Title :
Reliability MicroKernel: Providing Application-Aware Reliability in the OS
Author :
Wang, Long ; Kalbarczyk, Zbigniew ; Gu, Weining ; Iyer, Ravishankar K.
Author_Institution :
Univ. of Illinois at Urbana-Champaign, Urbana-Champaign
Abstract :
This paper describes the reliability MicroKernel (RMK) framework, a loadable kernel module (or a device driver) for providing application-aware reliability, and dynamically configuring reliability mechanisms. Characteristics of application/system execution are exploited transparently through application-aware reliability techniques to achieve low-latency detection, and low-overhead checkpointing. The RMK prototype is implemented in both Linux, and Windows; and it supports detection of application/OS failures, and transparent application checkpointing. Experiment results show that the system hang detection and application hang detection, which exploit characteristics of application, and system behavior, can achieve high coverage (100% observed in our experiments) with a low false positive rate.

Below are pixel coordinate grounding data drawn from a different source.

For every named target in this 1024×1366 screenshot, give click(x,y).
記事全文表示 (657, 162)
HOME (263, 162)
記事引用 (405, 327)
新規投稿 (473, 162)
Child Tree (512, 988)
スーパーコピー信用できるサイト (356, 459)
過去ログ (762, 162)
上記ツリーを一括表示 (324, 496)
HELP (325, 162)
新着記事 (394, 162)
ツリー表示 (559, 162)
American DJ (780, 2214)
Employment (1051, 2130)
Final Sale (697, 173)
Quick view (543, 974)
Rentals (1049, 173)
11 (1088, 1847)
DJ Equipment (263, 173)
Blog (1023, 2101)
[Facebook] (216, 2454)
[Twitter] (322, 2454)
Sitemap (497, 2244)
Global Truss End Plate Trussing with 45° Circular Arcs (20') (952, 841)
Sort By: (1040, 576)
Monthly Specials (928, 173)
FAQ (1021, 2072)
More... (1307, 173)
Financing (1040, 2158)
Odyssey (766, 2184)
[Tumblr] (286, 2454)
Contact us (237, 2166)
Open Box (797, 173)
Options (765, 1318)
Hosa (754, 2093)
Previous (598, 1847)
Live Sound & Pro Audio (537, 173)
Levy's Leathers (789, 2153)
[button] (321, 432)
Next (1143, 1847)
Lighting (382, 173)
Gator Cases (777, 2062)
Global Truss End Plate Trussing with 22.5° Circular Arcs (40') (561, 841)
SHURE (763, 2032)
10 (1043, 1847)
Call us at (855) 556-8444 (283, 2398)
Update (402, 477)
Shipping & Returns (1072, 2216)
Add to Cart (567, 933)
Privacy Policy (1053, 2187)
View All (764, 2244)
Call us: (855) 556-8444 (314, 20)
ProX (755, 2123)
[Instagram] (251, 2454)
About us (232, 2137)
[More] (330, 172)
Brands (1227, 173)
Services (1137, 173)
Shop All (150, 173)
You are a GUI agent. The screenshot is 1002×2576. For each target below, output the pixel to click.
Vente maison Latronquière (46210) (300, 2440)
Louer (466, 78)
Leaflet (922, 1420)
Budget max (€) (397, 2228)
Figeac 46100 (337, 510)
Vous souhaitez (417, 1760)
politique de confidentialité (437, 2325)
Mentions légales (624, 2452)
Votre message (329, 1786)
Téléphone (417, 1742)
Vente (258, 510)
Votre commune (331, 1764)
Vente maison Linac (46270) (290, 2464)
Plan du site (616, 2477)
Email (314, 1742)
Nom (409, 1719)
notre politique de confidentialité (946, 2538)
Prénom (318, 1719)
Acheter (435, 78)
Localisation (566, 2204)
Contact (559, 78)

Moreover, the performance overhead of RMK, and its detection/checkpointing mechanisms, is small: 0.6% for application hang detection, and 0.1% for transparent application checkpointing in the experiments.
Keywords :
Linux; checkpointing; operating system kernels; reliability; Linux; Windows; application hang detection; application-aware reliability; operating system; reliability microkernel; transparent application checkpointing; Application software; Checkpointing; Computer architecture; Computer crashes; Hardware; Kernel; Linux; Monitoring; Operating systems; Pins; Application aware reliability; OS-level error detection; system crash/hang detection; transparent application checkpointing;
Journal_Title :
Reliability, IEEE Transactions on
DOI :
10.1109/TR.2007.909758